KENYA – Victory Farms, an aquaculture startup and farm for tilapia fish comprising hatcheries, nursery ponds and deep-water cages, has raised US$5 million in new funding.

The investment was led by Ed Brakeman, a senior managing director at Bain Capital and Hans den Bieman, founder and ex-CEO of Mowi, one of the largest salmon businesses globally.

It is the startup’s first institutional investment following seven internal angel rounds from the same set of equity–and debt investors (it raised US$40 million in debt last year). This funding will allow the Kenyan-based company to expand its business into Rwanda, DRC and Tanzania.

So far, the company has gained a lot of attention. According to Joseph Rehmann, the company’s CEO, Victory Farms has more than 54 retail outlets where over 15,000 market women go to buy fish, and they require no energy or ice.

“We use vertical integration to drive a more robust data set from end to end,” he said.

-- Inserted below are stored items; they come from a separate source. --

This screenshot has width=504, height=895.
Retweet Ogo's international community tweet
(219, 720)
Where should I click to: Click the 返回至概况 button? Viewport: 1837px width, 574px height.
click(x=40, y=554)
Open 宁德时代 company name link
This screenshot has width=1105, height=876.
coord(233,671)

“This allows us to innovate and create more cost-effective solutions through our systems and the power of data to deliver a better, fresher product to more consumers.”

Victory Farms claims to have one of the greatest margin structures in the fishing business due to its technologies.

The company experienced a 130 percent CAGR between 2017 and 2021. Maintaining this rate of expansion can instill trust.

In the case of Victory Farms, Rehmann believes the company, which also has a processing factory and distribution network, has no major competitors in Kenya and the larger East African region.

“We’re growing so much faster than them (the competition) that we don’t see this as a competitive playing field. The real competitor for us is hunger and consumers not being able to have an affordable protein option,” he said.

Victory Farms was founded in 2015 by Joseph Rehmann. Rehmann described his path to establishing the company.

He got to work on a three-month aquacultural project in Ghana after finishing his MBA program, which led to a three-year career as CFO of an Accra-based farm.

“I learnt a lot about aquaculture scaling and all that. I believed the platform I was running could be a lot bigger and scale a lot faster if we could connect more dots — and basically creating an end to end protein plant,” said Rehmann, who has also worked for an investment bank and Microsoft.

Rehmann teamed up with his long-time business colleague Steve Moran in 2015 to study Lake Victoria and conduct feasibility studies on how they may utilize technology to disrupt the country’s cold chain sectors.

They came to the conclusion that there was a once-in-a-lifetime opportunity to reconstruct the fish value chain from the ground up.

Victory Farms was founded with an angel round and launched in mid-2016 to address a market with a US$1.5 billion fish shortfall.

The average Kenyan consumes just approximately 10–20 percent of their animal protein intake, the majority of which is red meat.

With a major fish deficit and retail prices nearing US$5 per kilo, Victory Farm claims to employ technology to grow more fish while simultaneously driving down costs for the thousands of market women who buy fish in tiny quantities to cook and sell at local food markets.